Required work: Below are some records. Print exactly the lines between the one holding "Open the 50% Off On Bed title" and the one holding "Image resolution: width=839", inclusive, and nothing else.

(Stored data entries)
▼

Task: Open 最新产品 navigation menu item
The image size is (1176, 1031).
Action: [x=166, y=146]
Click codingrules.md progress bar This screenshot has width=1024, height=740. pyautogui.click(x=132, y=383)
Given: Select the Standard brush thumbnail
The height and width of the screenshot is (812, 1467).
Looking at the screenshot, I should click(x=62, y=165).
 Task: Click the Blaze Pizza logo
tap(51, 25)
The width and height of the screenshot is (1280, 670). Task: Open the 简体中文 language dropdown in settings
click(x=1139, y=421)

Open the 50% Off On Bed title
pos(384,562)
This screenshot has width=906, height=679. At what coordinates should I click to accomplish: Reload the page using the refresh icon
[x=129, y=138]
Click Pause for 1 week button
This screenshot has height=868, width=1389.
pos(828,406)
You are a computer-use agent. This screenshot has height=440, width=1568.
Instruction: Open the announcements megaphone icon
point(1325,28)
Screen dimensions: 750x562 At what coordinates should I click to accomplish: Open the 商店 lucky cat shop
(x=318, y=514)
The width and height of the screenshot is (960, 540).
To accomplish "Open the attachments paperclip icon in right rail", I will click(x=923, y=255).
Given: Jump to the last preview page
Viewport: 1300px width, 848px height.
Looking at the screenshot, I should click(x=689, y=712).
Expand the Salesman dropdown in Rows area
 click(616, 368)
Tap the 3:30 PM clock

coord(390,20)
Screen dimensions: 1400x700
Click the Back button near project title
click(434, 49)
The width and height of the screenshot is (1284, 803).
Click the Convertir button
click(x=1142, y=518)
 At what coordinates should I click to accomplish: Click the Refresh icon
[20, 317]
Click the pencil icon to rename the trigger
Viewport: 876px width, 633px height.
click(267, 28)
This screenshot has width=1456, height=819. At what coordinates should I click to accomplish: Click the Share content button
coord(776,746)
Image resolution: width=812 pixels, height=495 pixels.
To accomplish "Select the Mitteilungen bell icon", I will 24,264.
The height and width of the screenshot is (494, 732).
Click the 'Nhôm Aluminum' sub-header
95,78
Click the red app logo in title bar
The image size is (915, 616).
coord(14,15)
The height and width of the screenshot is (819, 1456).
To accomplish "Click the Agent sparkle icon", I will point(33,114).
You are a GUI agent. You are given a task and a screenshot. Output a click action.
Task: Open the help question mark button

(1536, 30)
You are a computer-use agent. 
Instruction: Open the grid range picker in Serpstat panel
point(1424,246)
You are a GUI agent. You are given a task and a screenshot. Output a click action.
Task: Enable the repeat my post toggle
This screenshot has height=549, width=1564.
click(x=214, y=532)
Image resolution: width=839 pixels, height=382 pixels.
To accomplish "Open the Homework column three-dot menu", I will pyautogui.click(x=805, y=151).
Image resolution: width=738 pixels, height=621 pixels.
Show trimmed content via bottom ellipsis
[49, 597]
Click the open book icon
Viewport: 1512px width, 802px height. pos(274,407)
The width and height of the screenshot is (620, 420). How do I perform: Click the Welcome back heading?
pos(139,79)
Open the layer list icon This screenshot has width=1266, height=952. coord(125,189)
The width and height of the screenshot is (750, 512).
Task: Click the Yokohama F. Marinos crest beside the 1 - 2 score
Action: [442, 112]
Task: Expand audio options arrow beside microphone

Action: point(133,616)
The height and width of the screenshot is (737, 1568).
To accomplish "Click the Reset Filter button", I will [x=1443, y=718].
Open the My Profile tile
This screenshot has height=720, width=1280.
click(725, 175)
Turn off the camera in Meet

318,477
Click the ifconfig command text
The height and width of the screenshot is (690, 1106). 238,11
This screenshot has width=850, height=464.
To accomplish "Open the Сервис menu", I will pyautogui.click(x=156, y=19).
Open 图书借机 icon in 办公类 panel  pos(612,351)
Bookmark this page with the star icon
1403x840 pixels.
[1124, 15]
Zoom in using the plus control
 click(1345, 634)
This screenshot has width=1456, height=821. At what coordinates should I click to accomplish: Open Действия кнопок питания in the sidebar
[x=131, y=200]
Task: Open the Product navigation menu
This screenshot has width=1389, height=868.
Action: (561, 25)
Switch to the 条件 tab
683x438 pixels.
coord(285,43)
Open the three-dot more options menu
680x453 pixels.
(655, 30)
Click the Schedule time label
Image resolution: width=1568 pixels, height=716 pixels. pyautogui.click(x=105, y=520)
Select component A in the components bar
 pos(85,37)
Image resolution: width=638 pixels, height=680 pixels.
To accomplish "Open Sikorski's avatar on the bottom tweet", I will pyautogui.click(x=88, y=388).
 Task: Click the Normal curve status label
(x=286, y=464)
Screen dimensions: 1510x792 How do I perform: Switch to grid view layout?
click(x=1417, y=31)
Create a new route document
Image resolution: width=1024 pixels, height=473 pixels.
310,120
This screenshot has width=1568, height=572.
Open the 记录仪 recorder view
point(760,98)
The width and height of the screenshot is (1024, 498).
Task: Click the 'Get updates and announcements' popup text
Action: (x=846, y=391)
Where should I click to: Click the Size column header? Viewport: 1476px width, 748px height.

▲

Response to this task:
Open the 50% Off On Bed title
pos(384,562)
This screenshot has width=906, height=679. At what coordinates should I click to accomplish: Reload the page using the refresh icon
[x=129, y=138]
Click Pause for 1 week button
This screenshot has height=868, width=1389.
pos(828,406)
You are a computer-use agent. This screenshot has height=440, width=1568.
Instruction: Open the announcements megaphone icon
point(1325,28)
Screen dimensions: 750x562 At what coordinates should I click to accomplish: Open the 商店 lucky cat shop
(x=318, y=514)
The width and height of the screenshot is (960, 540).
To accomplish "Open the attachments paperclip icon in right rail", I will click(x=923, y=255).
Given: Jump to the last preview page
Viewport: 1300px width, 848px height.
Looking at the screenshot, I should click(x=689, y=712).
Expand the Salesman dropdown in Rows area
 click(616, 368)
Tap the 3:30 PM clock

coord(390,20)
Screen dimensions: 1400x700
Click the Back button near project title
click(434, 49)
The width and height of the screenshot is (1284, 803).
Click the Convertir button
click(x=1142, y=518)
 At what coordinates should I click to accomplish: Click the Refresh icon
[20, 317]
Click the pencil icon to rename the trigger
Viewport: 876px width, 633px height.
click(267, 28)
This screenshot has width=1456, height=819. At what coordinates should I click to accomplish: Click the Share content button
coord(776,746)
Image resolution: width=812 pixels, height=495 pixels.
To accomplish "Select the Mitteilungen bell icon", I will 24,264.
The height and width of the screenshot is (494, 732).
Click the 'Nhôm Aluminum' sub-header
95,78
Click the red app logo in title bar
The image size is (915, 616).
coord(14,15)
The height and width of the screenshot is (819, 1456).
To accomplish "Click the Agent sparkle icon", I will point(33,114).
You are a GUI agent. You are given a task and a screenshot. Output a click action.
Task: Open the help question mark button

(1536, 30)
You are a computer-use agent. 
Instruction: Open the grid range picker in Serpstat panel
point(1424,246)
You are a GUI agent. You are given a task and a screenshot. Output a click action.
Task: Enable the repeat my post toggle
This screenshot has height=549, width=1564.
click(x=214, y=532)
Image resolution: width=839 pixels, height=382 pixels.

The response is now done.